- PASSAGE
[comp.protocols.tcp-ip] high cost of routing

snorthc@RELAY.NSWC.NAVY.MIL (08/29/89)

	The cost of routing?

senario:
	I am collecting data on network protocols and applications.
The experiments are conducted on a test subnet only (128.38.45)
and from the '45' subnet to another (128.38.48).  The '45' cable has
only 4 computers, a sun, a dec 3100, a lanalyser and a lan watch.
The 48 cable is a "living lab" various protocols are allowed to
exist on it: decnet, novell_ipx, apple_localtalk, osi etc.  It is
also pretty quiet, a 2% peak for 1 second is the max traffic observed
to date (I haven't broken out the LAN MDs yet).  The router is
currently a Network Systems Corporation EN-641.  In a few more weeks
it will be replaced by a cisco box and the tests will be rerun.

question:
	There is a repeatable difference in the number of packets
required to conduct an operation on the 45 cable alone or routed
from the 45 cable to the 48 cable for certain applications.
The difference is fairly high for xterm and telnet, it cannot be
detected for ftp.  Below are two fragments of the test results
form.  They are fairly representative, I have been running tests for
three weeks and have collected a fair quantity of data.  
examples:	45 CABLE		45 -> 48 CABLE
	Traffic required to initiate an xterm connection:
		60 packets		71 packets
	Traffic telnet requires to transmit a known string:
		37 packets		45 packets	

YES! arps are stripped out and maintained as a separate stat.
YES! the test has been run to/from similar hw/sw platforms *
NO! fragments have not been observed... in fact in the case of
xterm or telnet you tend to have small packets anyway.

- DATA LINES

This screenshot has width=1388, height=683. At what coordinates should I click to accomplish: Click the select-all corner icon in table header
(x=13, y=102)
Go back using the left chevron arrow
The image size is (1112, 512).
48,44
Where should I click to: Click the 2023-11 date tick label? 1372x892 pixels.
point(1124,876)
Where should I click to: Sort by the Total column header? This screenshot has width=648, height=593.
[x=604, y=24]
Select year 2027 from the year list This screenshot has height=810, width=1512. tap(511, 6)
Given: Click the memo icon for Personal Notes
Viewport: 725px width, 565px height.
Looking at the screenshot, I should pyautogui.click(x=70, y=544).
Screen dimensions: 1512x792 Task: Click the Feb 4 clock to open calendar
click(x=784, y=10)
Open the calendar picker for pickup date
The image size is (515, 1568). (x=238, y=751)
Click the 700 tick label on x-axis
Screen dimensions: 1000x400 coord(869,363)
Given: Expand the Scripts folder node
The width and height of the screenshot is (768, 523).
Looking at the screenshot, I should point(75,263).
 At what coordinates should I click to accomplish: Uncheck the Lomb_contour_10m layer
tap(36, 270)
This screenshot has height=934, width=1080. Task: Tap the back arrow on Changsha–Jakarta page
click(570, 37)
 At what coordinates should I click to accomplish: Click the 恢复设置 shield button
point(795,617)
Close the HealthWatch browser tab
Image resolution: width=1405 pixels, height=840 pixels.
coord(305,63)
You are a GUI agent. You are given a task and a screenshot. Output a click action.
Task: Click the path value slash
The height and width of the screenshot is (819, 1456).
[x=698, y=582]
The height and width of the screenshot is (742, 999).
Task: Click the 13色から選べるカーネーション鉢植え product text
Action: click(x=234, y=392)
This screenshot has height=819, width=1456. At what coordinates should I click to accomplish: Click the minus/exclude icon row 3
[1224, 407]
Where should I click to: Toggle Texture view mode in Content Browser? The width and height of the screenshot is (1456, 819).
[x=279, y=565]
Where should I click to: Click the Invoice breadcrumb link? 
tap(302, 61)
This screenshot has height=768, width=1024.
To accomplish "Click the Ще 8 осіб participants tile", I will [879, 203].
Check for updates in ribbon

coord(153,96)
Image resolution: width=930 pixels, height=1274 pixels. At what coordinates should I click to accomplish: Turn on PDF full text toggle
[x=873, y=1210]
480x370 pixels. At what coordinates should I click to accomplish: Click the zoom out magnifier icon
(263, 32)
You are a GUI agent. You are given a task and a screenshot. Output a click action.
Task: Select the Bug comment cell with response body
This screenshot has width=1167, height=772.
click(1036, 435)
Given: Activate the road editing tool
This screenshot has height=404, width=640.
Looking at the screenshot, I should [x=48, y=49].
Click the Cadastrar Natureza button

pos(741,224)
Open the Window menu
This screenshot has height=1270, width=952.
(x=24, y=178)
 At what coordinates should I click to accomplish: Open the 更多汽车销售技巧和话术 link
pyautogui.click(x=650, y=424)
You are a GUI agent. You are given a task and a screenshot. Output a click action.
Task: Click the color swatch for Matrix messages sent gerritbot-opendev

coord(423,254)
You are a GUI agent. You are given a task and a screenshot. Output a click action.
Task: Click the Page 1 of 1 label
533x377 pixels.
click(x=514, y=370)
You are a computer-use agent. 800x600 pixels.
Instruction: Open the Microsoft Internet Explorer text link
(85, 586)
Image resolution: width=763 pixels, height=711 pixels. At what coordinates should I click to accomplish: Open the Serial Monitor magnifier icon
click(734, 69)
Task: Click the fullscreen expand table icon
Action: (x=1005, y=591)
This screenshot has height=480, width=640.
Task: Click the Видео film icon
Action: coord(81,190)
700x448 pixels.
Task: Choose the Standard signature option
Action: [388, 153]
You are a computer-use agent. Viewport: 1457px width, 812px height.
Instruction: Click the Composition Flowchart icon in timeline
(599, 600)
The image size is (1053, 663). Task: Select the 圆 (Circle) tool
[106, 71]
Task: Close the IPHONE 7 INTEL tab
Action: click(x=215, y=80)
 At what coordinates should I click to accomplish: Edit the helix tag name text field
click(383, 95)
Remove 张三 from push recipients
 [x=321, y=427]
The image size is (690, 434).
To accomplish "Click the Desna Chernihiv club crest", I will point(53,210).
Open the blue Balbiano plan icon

- TASK DETAILS
Extract the full newsgroup post on the cost of routing, word for word from its first line to its last.

- FULL SOLUTION
[comp.protocols.tcp-ip] high cost of routing

snorthc@RELAY.NSWC.NAVY.MIL (08/29/89)

	The cost of routing?

senario:
	I am collecting data on network protocols and applications.
The experiments are conducted on a test subnet only (128.38.45)
and from the '45' subnet to another (128.38.48).  The '45' cable has
only 4 computers, a sun, a dec 3100, a lanalyser and a lan watch.
The 48 cable is a "living lab" various protocols are allowed to
exist on it: decnet, novell_ipx, apple_localtalk, osi etc.  It is
also pretty quiet, a 2% peak for 1 second is the max traffic observed
to date (I haven't broken out the LAN MDs yet).  The router is
currently a Network Systems Corporation EN-641.  In a few more weeks
it will be replaced by a cisco box and the tests will be rerun.

question:
	There is a repeatable difference in the number of packets
required to conduct an operation on the 45 cable alone or routed
from the 45 cable to the 48 cable for certain applications.
The difference is fairly high for xterm and telnet, it cannot be
detected for ftp.  Below are two fragments of the test results
form.  They are fairly representative, I have been running tests for
three weeks and have collected a fair quantity of data.  
examples:	45 CABLE		45 -> 48 CABLE
	Traffic required to initiate an xterm connection:
		60 packets		71 packets
	Traffic telnet requires to transmit a known string:
		37 packets		45 packets	

YES! arps are stripped out and maintained as a separate stat.
YES! the test has been run to/from similar hw/sw platforms *
NO! fragments have not been observed... in fact in the case of
xterm or telnet you tend to have small packets anyway.